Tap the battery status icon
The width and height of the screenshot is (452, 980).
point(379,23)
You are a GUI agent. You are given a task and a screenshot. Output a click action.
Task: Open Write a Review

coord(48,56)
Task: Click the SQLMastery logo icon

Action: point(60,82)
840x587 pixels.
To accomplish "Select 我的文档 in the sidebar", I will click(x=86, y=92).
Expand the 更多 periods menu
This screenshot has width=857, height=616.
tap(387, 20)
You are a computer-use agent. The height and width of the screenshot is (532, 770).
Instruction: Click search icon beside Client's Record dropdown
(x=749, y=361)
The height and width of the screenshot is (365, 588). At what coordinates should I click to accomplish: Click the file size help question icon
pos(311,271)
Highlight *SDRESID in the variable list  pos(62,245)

* * * * * * * * *

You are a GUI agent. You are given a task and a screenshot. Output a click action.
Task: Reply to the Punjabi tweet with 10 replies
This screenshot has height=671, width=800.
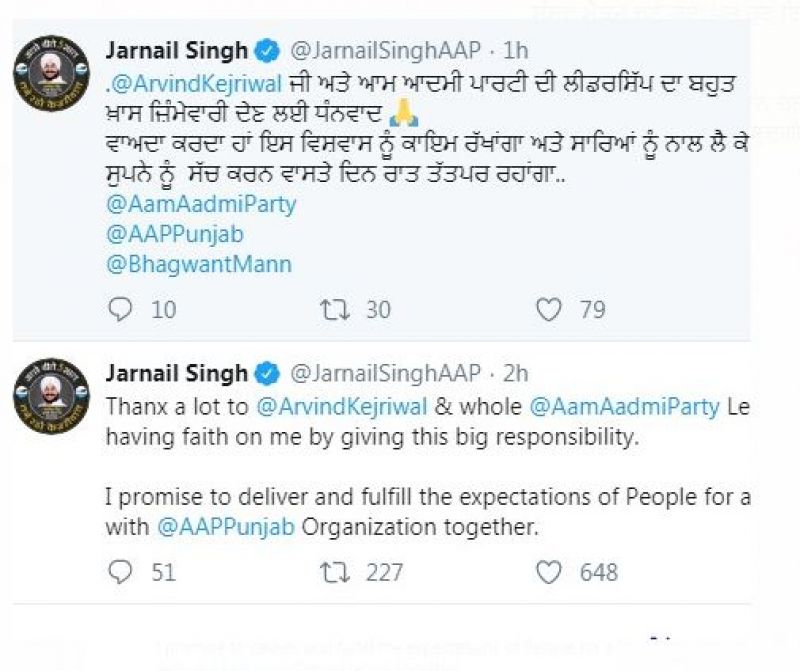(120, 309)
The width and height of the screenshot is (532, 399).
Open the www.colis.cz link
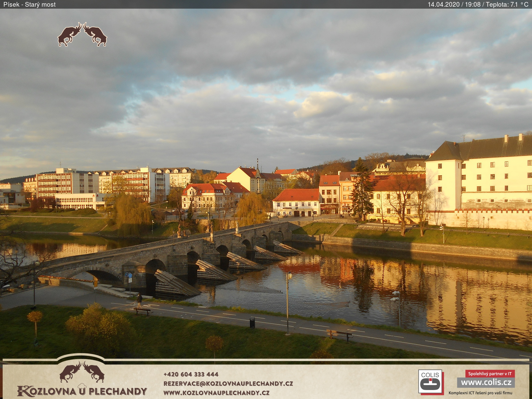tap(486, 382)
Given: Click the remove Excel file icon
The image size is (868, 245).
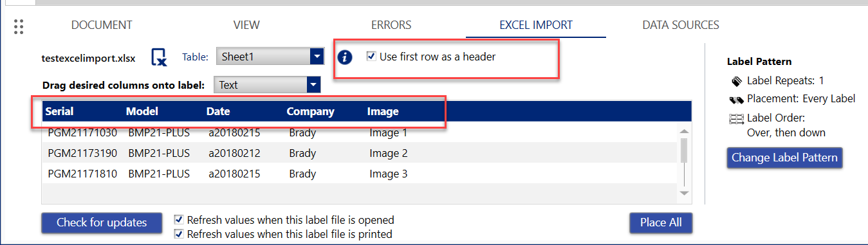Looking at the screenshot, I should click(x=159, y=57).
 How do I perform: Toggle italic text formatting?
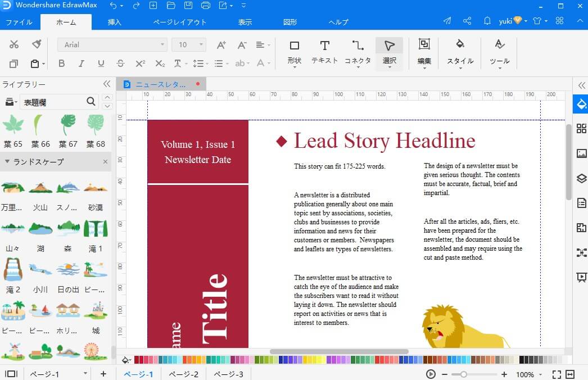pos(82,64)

* * * * * * * * *

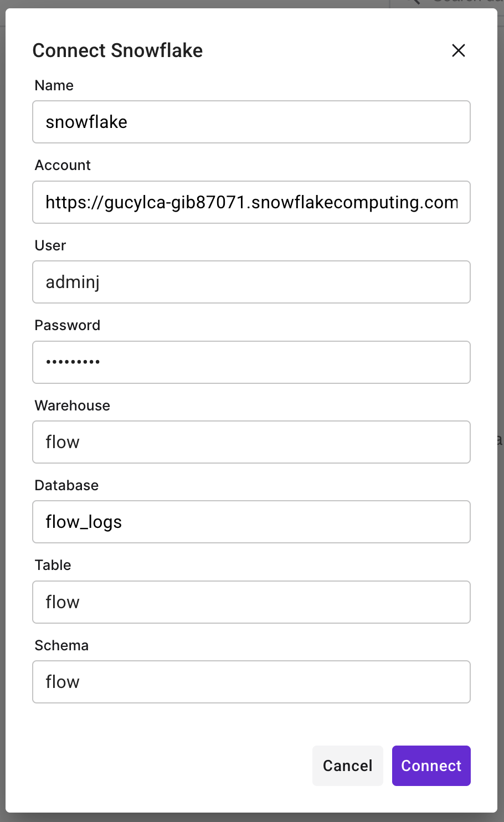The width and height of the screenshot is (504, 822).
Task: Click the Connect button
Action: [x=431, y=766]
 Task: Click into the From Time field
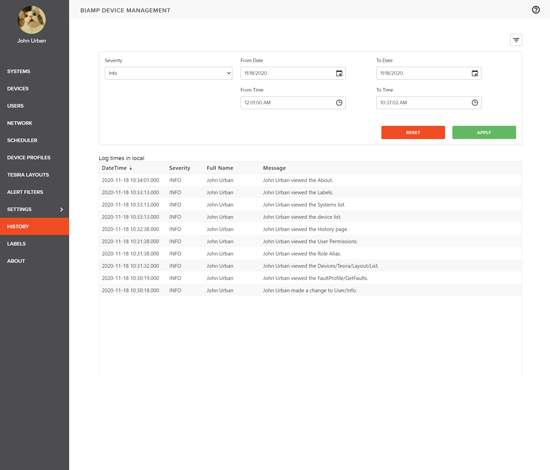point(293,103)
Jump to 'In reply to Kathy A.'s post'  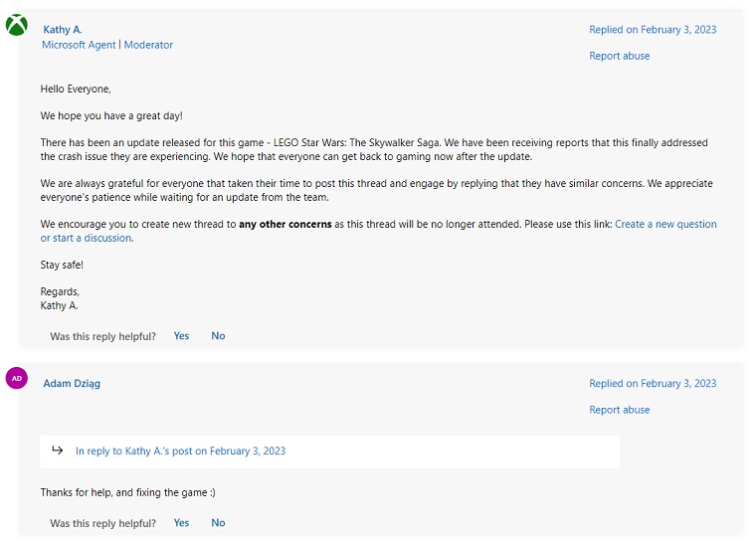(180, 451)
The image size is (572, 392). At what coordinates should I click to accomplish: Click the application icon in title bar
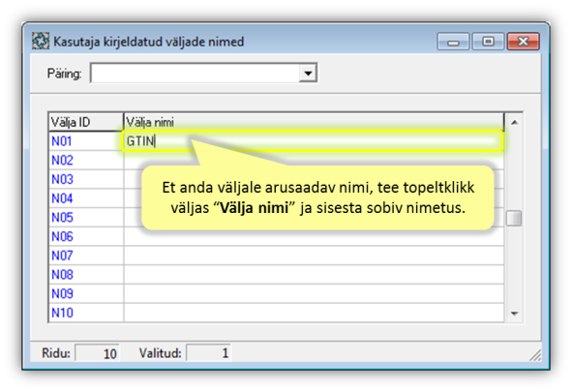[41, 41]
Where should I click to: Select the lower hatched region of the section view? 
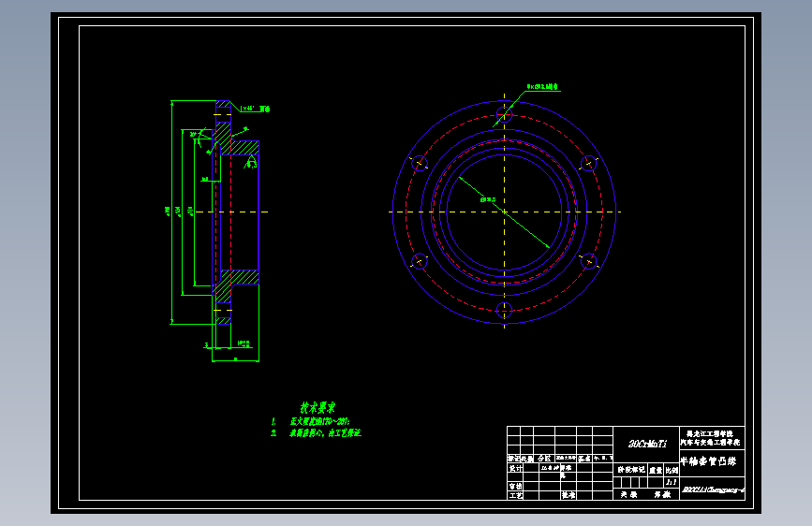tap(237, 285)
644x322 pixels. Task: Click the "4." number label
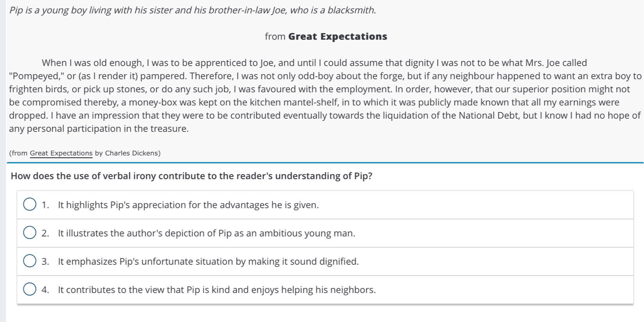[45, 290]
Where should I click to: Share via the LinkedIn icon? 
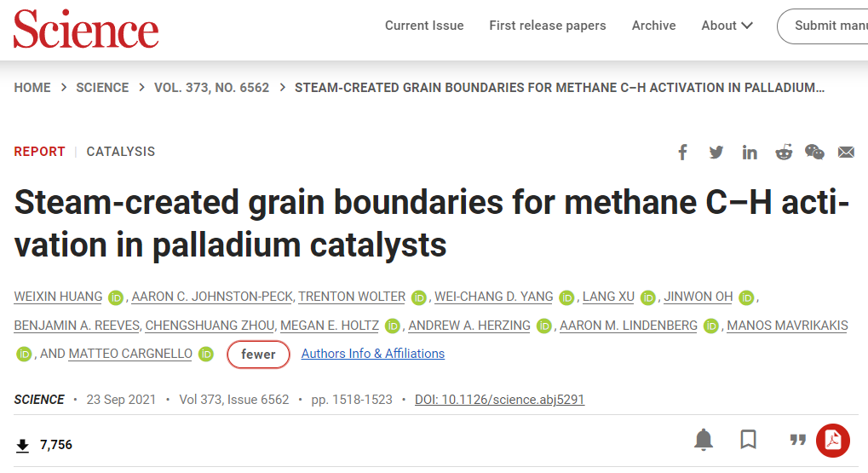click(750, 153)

* * * * * * * * *

_Assignment_
Using the entries above, return exactly the lines from the line with "This screenshot has width=857, height=616." to the line with "Highlight *SDRESID in", counting both of those lines.

_Expected output_
This screenshot has width=857, height=616.
tap(387, 20)
You are a computer-use agent. The height and width of the screenshot is (532, 770).
Instruction: Click search icon beside Client's Record dropdown
(x=749, y=361)
The height and width of the screenshot is (365, 588). At what coordinates should I click to accomplish: Click the file size help question icon
pos(311,271)
Highlight *SDRESID in the variable list  pos(62,245)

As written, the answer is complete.